Electro-chemo-mechanical degradation pathways which significantly impact performance of ceramic (e.g., LiCoO2) battery electrodes are a strong function of bulk crystallographic texture, crystal size and interfacial misorientation angle. Via electrodeposition, deterministic synthesis of textured thick (>10 µm) films of LiCoO2 with iso-oriented crystalline domains having controlled size dispersity and interfaces enabling study and control of these degradation pathways is demonstrated. The crystal morphogenesis stem from the growth parameters (current density and growth temperature), resulting in a bouquet of textures and microstructures.

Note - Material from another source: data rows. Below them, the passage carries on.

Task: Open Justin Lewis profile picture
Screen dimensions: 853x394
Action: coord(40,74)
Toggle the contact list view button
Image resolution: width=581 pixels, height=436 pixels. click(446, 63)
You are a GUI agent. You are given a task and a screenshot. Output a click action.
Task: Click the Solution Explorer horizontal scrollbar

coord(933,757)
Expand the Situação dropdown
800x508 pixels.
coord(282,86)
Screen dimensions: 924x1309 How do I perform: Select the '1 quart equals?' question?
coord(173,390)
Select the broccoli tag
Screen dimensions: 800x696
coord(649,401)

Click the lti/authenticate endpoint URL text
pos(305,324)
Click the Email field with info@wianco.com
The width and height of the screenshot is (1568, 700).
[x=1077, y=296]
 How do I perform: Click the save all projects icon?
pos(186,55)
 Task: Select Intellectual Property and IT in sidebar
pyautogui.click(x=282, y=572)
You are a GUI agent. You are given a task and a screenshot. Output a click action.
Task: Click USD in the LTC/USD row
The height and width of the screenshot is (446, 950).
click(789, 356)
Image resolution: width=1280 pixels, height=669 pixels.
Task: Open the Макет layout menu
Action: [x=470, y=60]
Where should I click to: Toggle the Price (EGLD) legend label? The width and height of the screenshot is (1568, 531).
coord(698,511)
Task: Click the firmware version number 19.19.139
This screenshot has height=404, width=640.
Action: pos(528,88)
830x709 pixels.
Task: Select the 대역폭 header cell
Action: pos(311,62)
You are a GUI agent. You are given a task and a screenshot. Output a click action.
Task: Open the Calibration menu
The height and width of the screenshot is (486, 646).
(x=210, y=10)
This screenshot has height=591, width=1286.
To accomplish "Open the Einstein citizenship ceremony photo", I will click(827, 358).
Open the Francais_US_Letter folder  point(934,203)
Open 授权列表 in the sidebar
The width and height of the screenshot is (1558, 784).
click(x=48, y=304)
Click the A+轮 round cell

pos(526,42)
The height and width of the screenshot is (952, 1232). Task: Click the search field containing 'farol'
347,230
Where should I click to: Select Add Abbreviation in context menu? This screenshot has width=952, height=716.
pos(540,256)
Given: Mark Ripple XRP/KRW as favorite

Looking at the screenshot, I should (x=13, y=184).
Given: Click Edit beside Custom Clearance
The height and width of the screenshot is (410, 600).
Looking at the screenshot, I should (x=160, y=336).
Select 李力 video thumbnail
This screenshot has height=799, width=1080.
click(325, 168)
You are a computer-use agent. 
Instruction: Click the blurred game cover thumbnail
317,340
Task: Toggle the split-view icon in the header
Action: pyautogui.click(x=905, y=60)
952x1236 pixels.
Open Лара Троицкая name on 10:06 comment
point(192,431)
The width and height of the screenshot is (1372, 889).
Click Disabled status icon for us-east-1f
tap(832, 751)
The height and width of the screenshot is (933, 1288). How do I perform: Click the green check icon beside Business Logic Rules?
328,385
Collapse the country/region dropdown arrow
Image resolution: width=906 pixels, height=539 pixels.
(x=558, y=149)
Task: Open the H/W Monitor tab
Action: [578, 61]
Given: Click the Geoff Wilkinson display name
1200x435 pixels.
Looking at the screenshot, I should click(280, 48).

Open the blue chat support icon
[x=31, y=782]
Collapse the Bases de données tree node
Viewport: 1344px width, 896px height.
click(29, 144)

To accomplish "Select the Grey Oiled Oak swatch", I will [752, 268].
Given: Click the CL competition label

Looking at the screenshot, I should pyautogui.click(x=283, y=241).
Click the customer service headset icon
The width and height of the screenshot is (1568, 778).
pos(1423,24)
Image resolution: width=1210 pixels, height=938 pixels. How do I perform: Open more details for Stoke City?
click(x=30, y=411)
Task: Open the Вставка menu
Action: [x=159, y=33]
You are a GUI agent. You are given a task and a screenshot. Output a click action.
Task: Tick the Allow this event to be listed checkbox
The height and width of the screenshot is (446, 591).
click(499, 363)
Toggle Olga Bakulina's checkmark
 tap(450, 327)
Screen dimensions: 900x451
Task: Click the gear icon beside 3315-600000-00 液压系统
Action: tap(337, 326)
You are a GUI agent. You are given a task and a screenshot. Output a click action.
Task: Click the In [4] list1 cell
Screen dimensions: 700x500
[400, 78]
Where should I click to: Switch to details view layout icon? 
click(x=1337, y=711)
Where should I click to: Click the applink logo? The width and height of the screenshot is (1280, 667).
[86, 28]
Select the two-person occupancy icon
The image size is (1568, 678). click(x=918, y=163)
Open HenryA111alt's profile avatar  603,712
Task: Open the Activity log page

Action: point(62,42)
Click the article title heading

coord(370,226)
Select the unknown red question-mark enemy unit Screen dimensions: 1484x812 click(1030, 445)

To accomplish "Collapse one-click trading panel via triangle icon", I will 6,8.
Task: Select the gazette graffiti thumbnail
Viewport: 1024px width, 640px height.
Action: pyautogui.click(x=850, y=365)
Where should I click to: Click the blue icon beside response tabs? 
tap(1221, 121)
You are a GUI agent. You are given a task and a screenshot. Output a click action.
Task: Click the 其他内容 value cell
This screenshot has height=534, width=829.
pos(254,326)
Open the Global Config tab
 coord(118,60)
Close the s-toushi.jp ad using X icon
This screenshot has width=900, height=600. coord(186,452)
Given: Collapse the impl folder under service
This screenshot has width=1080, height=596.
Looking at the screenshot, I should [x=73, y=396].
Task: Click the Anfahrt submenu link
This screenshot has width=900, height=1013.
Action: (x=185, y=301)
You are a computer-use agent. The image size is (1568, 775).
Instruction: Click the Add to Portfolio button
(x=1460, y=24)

Columnar grained <110>||ND textured films with a finer crystallite size (f4-8µm=0.617) can be synthesized in kinetic regimes of growth (T=275°C, supersaturation>0.367), whereas <003>||ND films with coarse, polygonal crystals (f8-15µm=0.597) originate in thermodynamic regimes of growth (T=275°C, supersaturation<0.036; T=350°C, supersaturation independent). Interestingly, Σ3 coincident site lattice (CSL) boundaries are controllably incorporated in the <110>||ND films as low energy interfaces (f = 0.337), whereas <003>IIND films only possesses high angle crystal interfaces (HACIs, f = 1.0). The morpho-structural evolution of the crystal assembly under electro-chemo-mechanical stimuli is rooted in the crystal tectonics and co-related anisotropic ionic diffusion differences. Stochastic analysis of microstructures of electrochemically cycled films via electron backscatter diffraction (EBSD) and Raman spectroscopy indicates interface, size and texture-dependent degradation modes. On electrochemical cycling, <003>||ND electrode degrades by both intercrystal and intracrystal cracking (13.3% retention, critical size 1.79 µm), whereas <110>||ND electrode is only susceptible to intercrystal cleavage (89.2% retention, critical size 2.25 µm). The cracks initiate at local lithiation heterogeneities near coarser crystals and always propagate along HACIs; with all the CSL boundaries remaining mechanically robust. Our discoveries highlight how careful orchestration of orientation and interfaces leads to unique chemomechanical stabilization strategies.